A familiar face showed up to the Game Time League on Wednesday night, at exactly the time her team needed a boost.
Donning a brace on her surgically repaired wrist, Ally Disterhoft took center stage.
“She just provides another dimension on the offensive end,” player-coach Bethany Doolittle said. “She gives us a whole new level of something for the other team to worry about.”
Last summer’s Game Time MVP, Disterhoft led Doolittle’s Comfort Care/Pelling to a dominating 93-69 victory over Vinton Joe Johnston’s Merchants/Culver’s. She scored 29 points in her league début, shooting 6-of-6 from beyond the arc.
The Iowa City native underwent surgery in April to repair a ruptured tendon in her right thumb and wrist area; she was cleared for Wednesday night’s action.
With Disterhoft onboard, Doolitle’s squad glided to its first win of the year while facing elimination — it went winless in the regular season.
“I try to get out there and play as unselfishly as I can,” Disterhoft said. “And I think that just with one more body out there, other teams aren’t going to be able to double-team Beth as much as they have been in the past.”
Her presence instantly transforms a last-place team into a serious contender — a team that all of a sudden finds itself one win away from reaching the championship.
And that’s bad news for opposing teams.
NCAA rules dictate that only two Hawkeye players can be on a particular roster, and up until tonight those two were Hailey Schneden and incoming freshman Tagyn Larson. The problem is that Larson hadn’t played all year because she has not been medically cleared. Disterhoft was cleared on July 8, and her addition to means Larson will have to sit out.
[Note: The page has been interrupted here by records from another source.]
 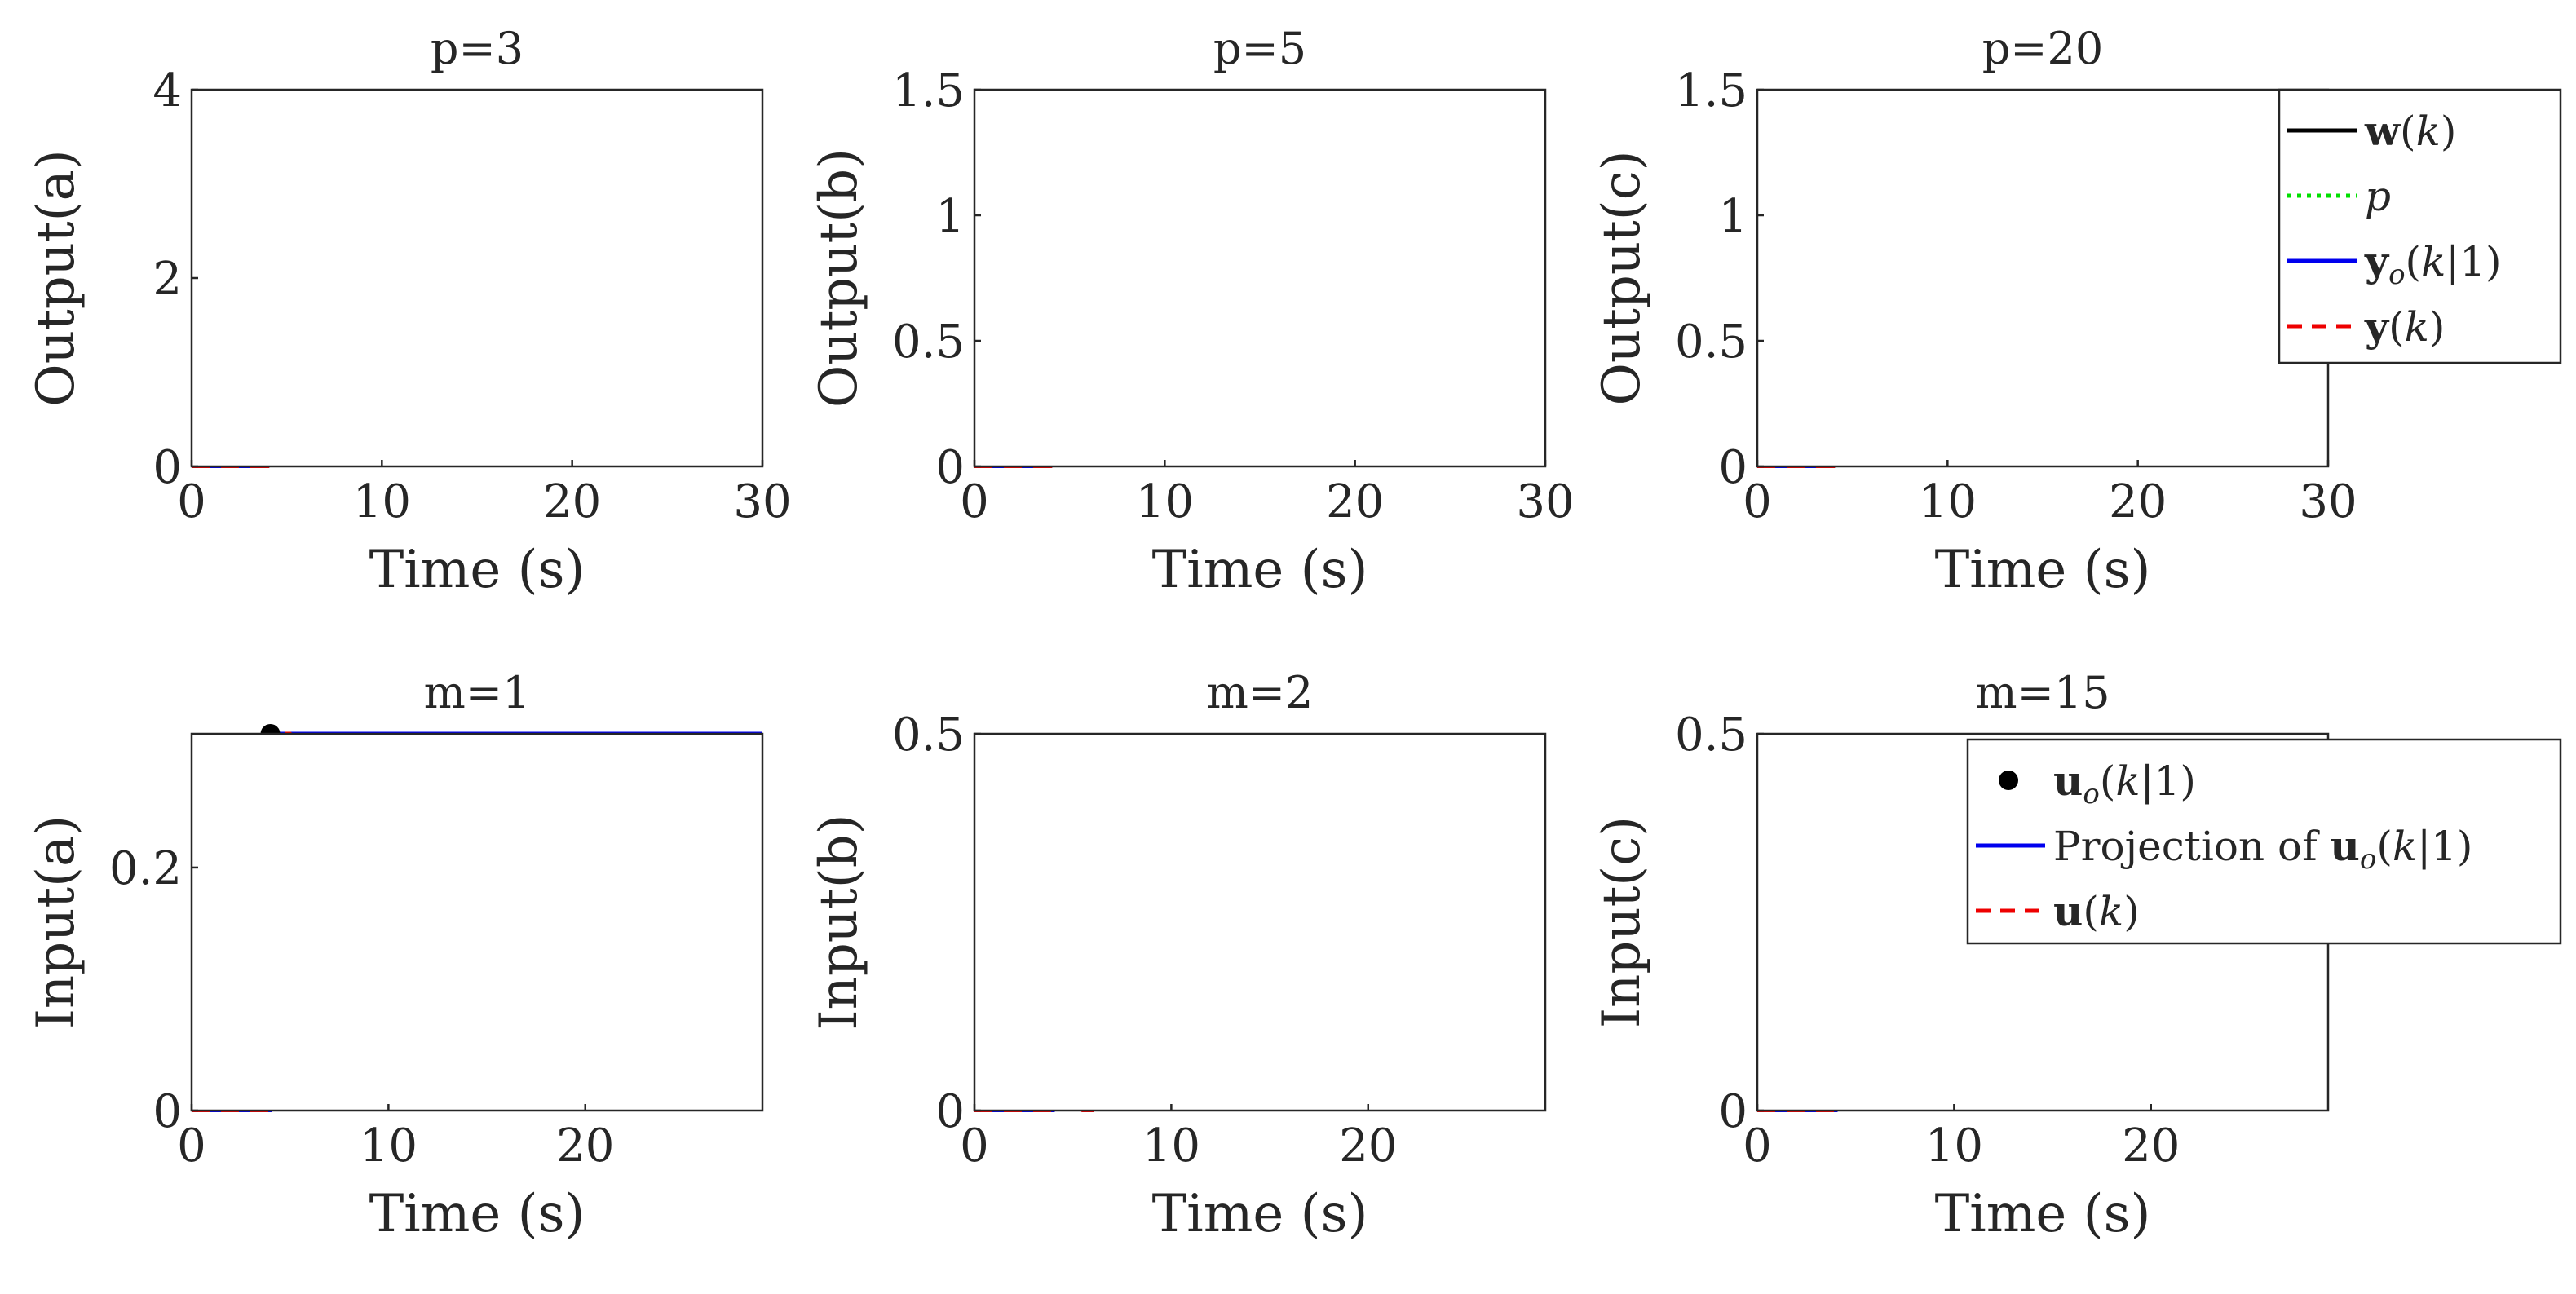 I want to click on panel-title: p=3, so click(x=478, y=48).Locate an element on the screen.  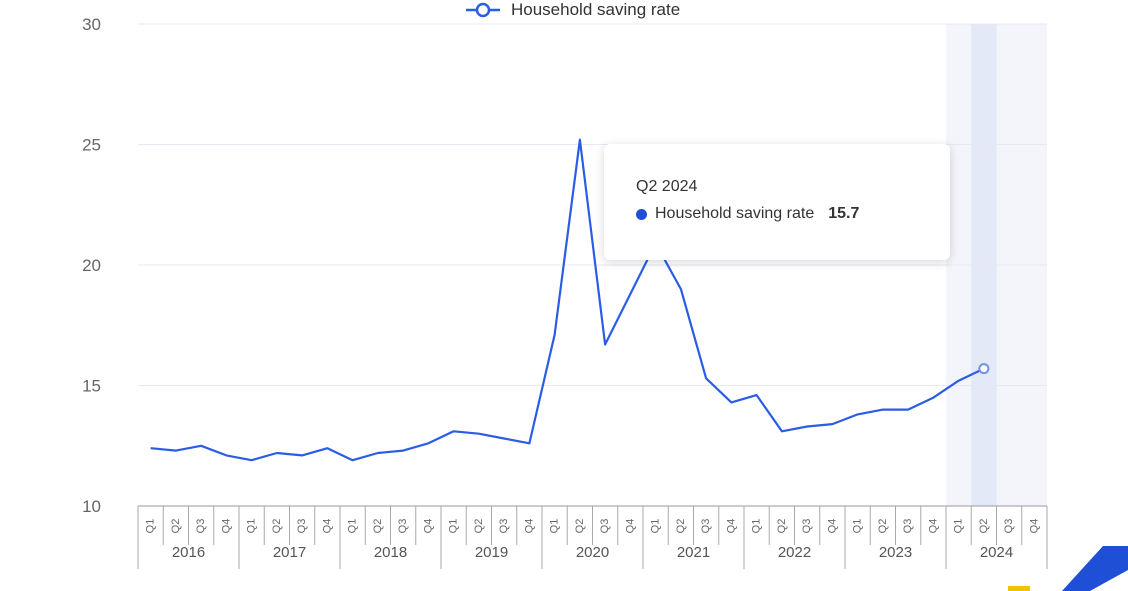
y-tick-label: 10 is located at coordinates (92, 506).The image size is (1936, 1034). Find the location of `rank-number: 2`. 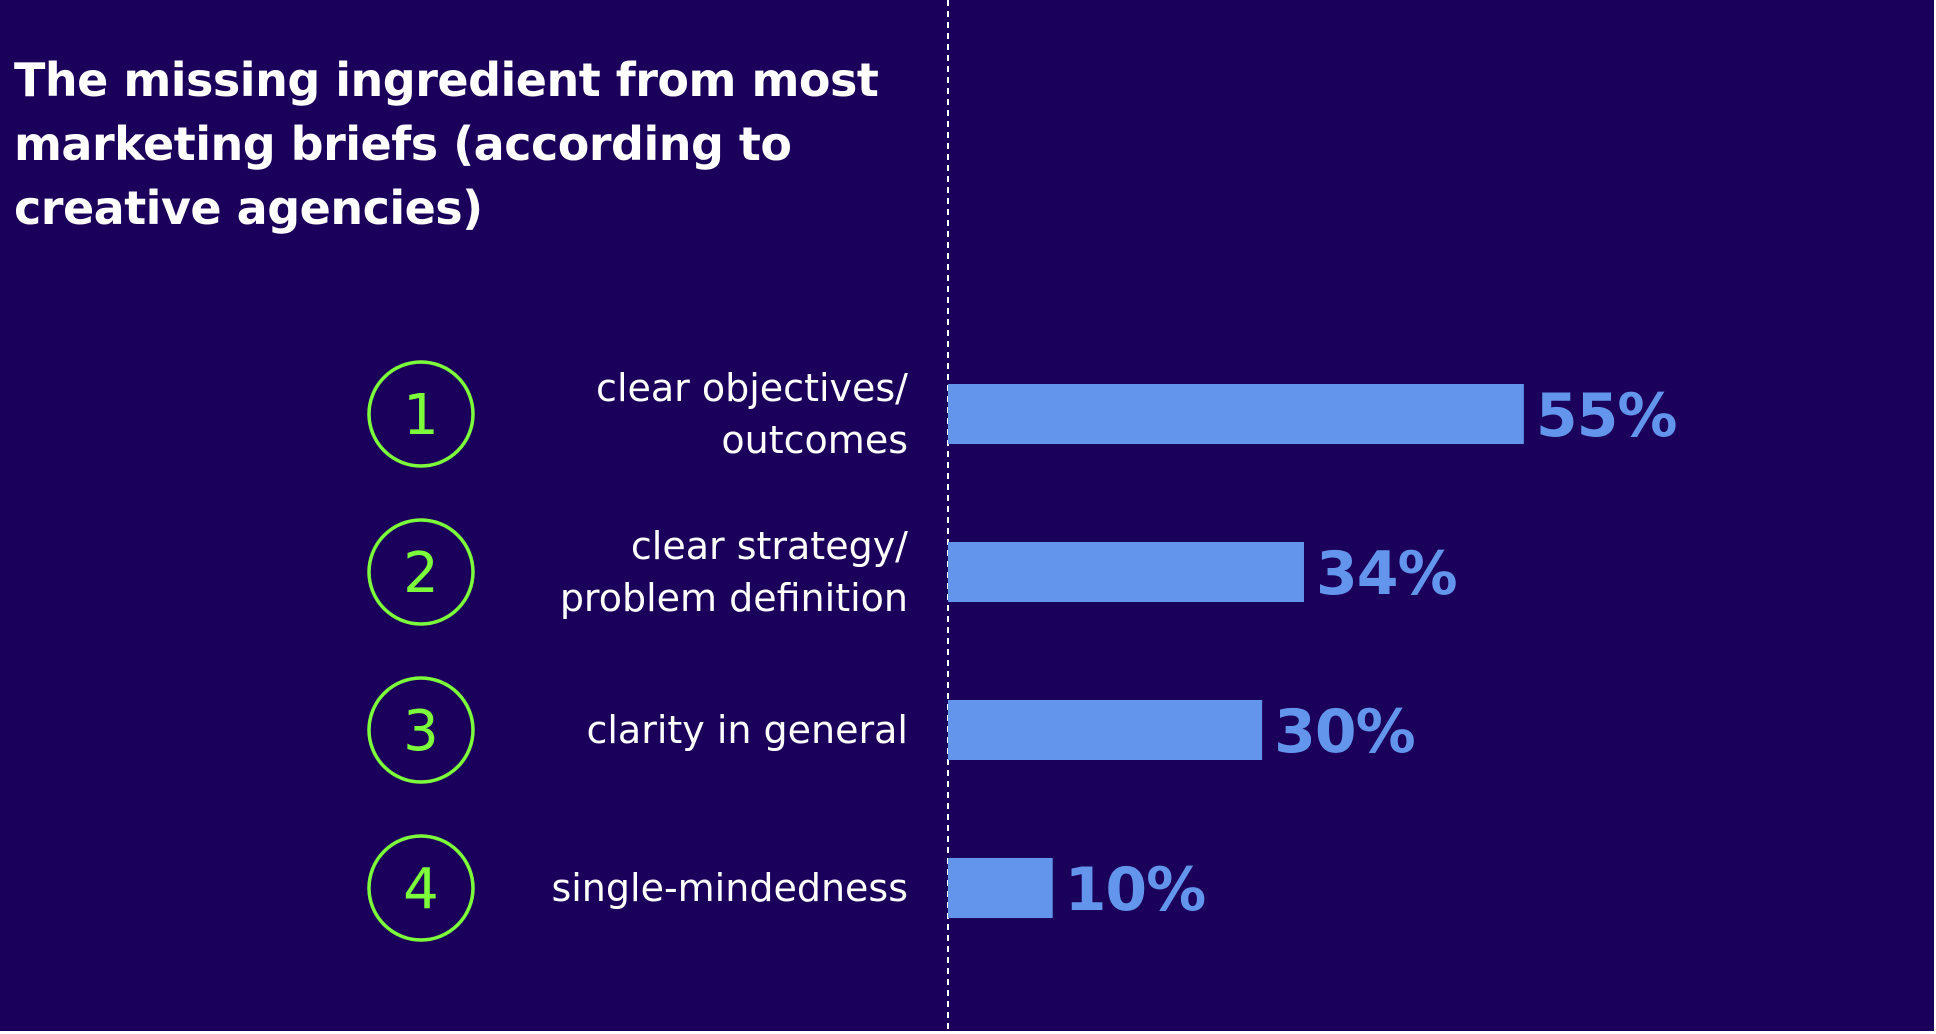

rank-number: 2 is located at coordinates (421, 574).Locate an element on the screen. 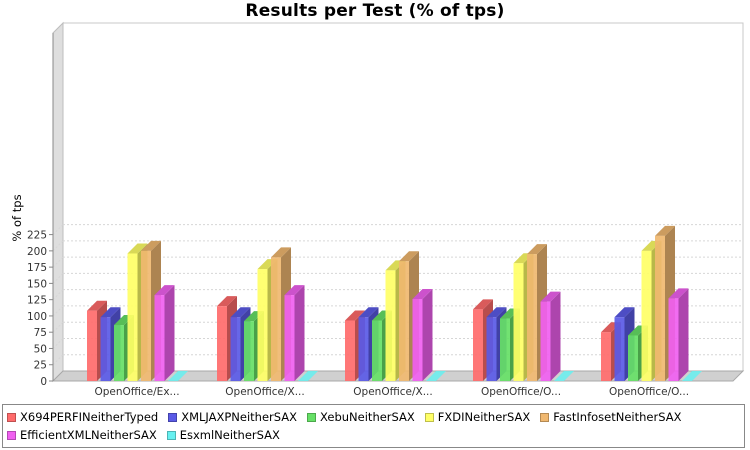 This screenshot has width=750, height=450. legend-label: FastInfosetNeitherSAX is located at coordinates (618, 417).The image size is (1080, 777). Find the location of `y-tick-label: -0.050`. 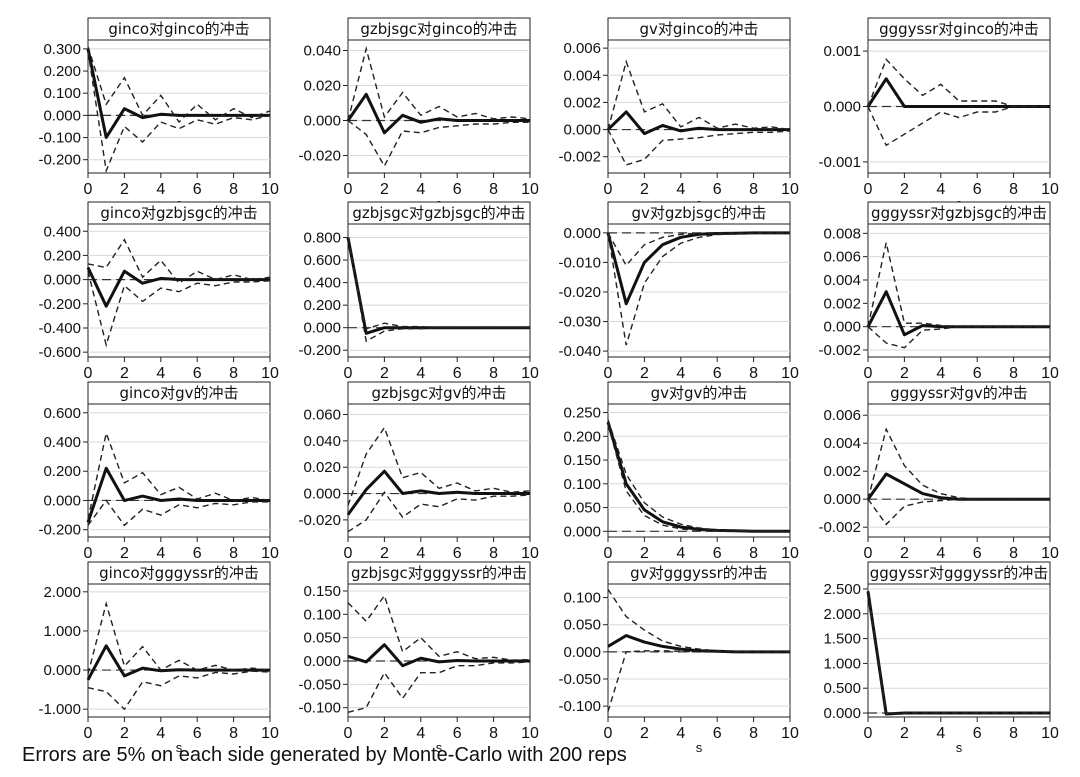

y-tick-label: -0.050 is located at coordinates (580, 680).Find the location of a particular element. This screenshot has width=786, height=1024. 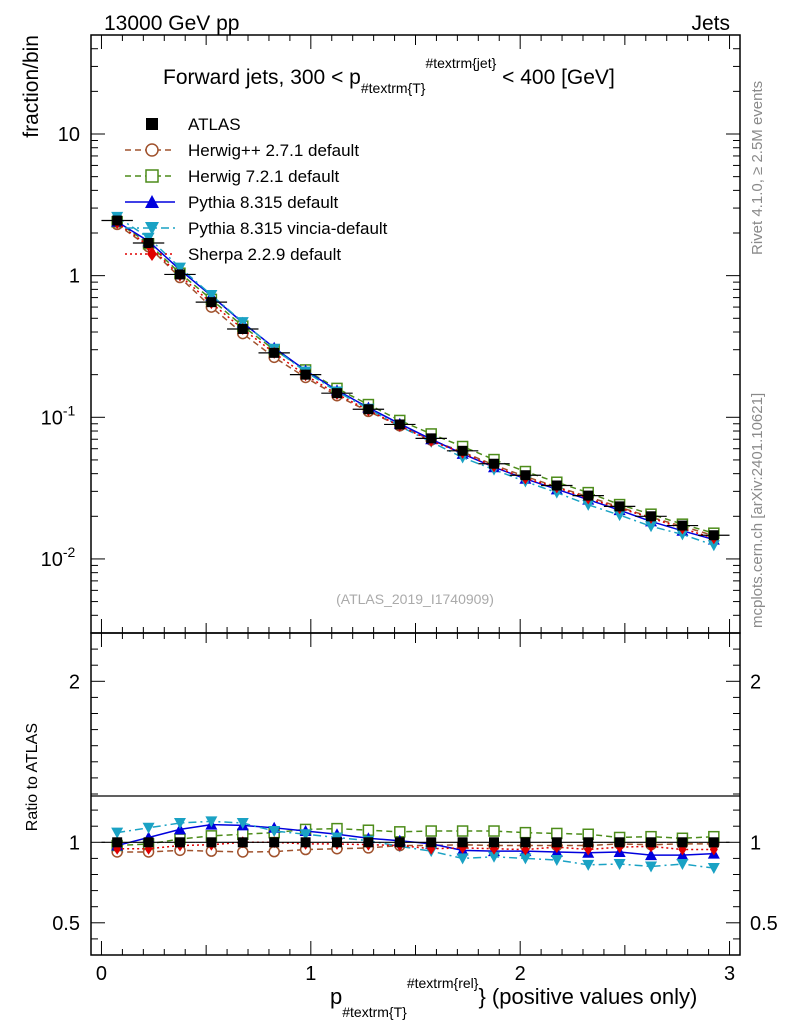

legend-entry-pythia-8-315-vincia-default: Pythia 8.315 vincia-default is located at coordinates (256, 228).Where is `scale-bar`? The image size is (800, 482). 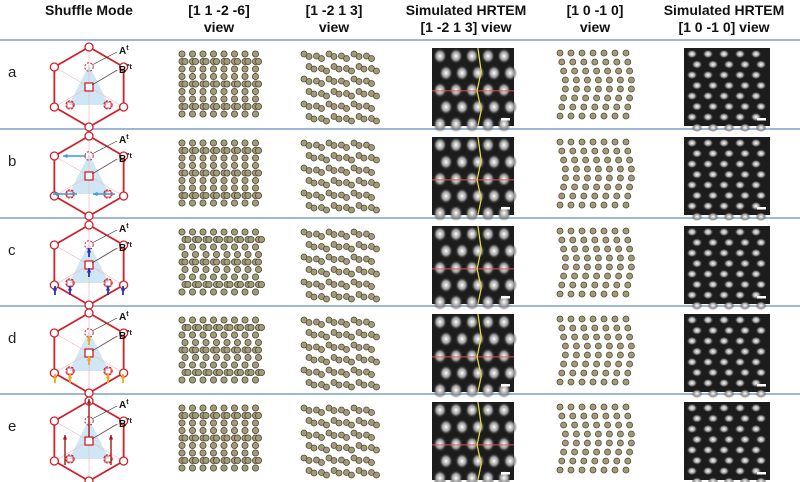 scale-bar is located at coordinates (506, 208).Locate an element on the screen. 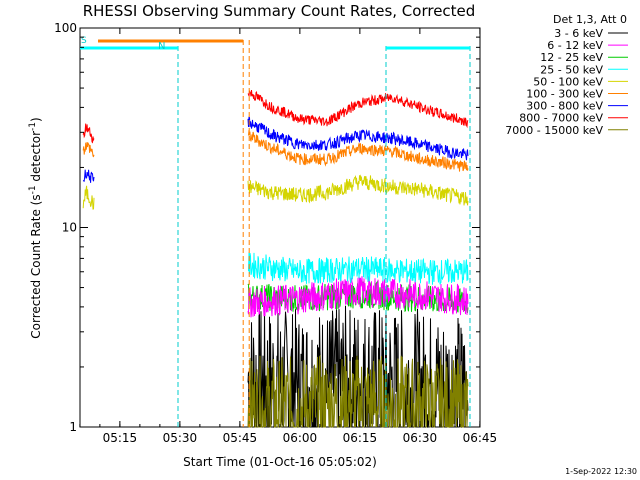  y-axis-label: Corrected Count Rate (s-1 detector-1) is located at coordinates (36, 228).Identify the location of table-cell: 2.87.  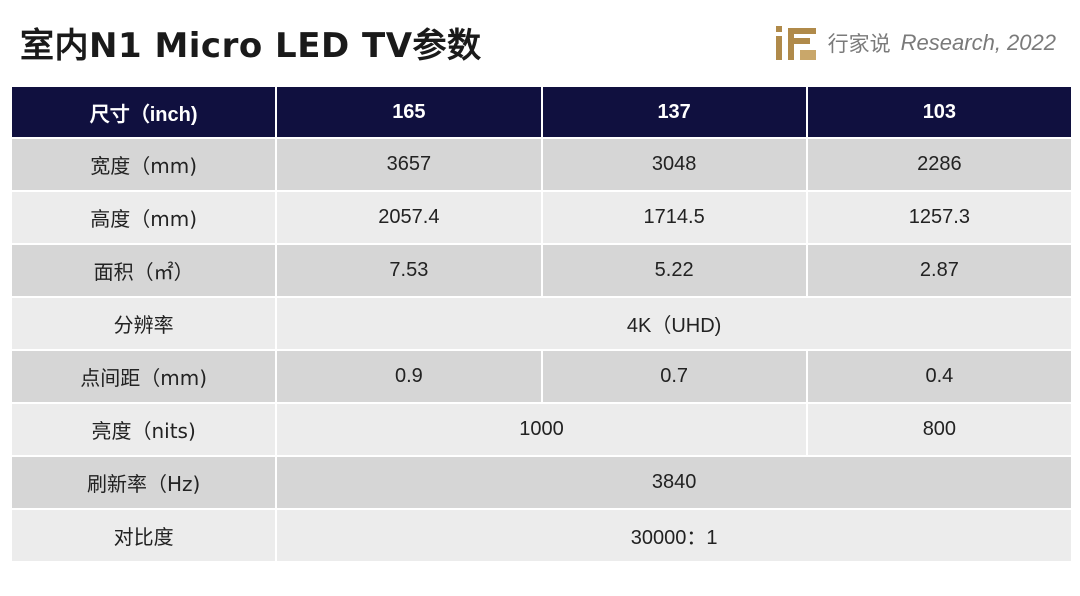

The reality is that Disterhoft, if healthy at the time of the draft, would have almost certainly been picked with the first or second selection. Doolittle and Company now essentially get her at a third-round value — where Larson was picked.
It’s unfortunate for other teams, but the purpose of the league is to give college players more practice in the summer.
“Ally’s better than what you’d get with a third-round pick, so that’s the unfairness of it,” league Commissioner Randy Larson said after coaching the team on Wednesday. “But the league exists to help the Iowa girls develop, and this is one of the things that Iowa coaches thought was important for Ally.”
Disterhoft averaged 14.8 points for the Hawks as a sophomore last season during their run to the Sweet 16.
The summer before that, her Game Time team steamrollered its way through league play — not losing a single game en route to a championship finish.
All of this has Doolittle’s players confident, and rightfully so. They spent much of the season battling with an underwhelming roster, and the process forced them to build chemistry with the players that they had.
And now, they have a star — a player who can carry the load offensively and take double teams away from Doolittle in the post.
With a core of Disterhoft, Doolittle, and Schneden (who had a double-double Wednesday night), Comfort Care’s 0-4 start likely feels like a distant dream.
“This team, 0-4, we’ve kind of just forgotten about that,” Disterhoft said. “It seems like anyone can really score at this point on this team.”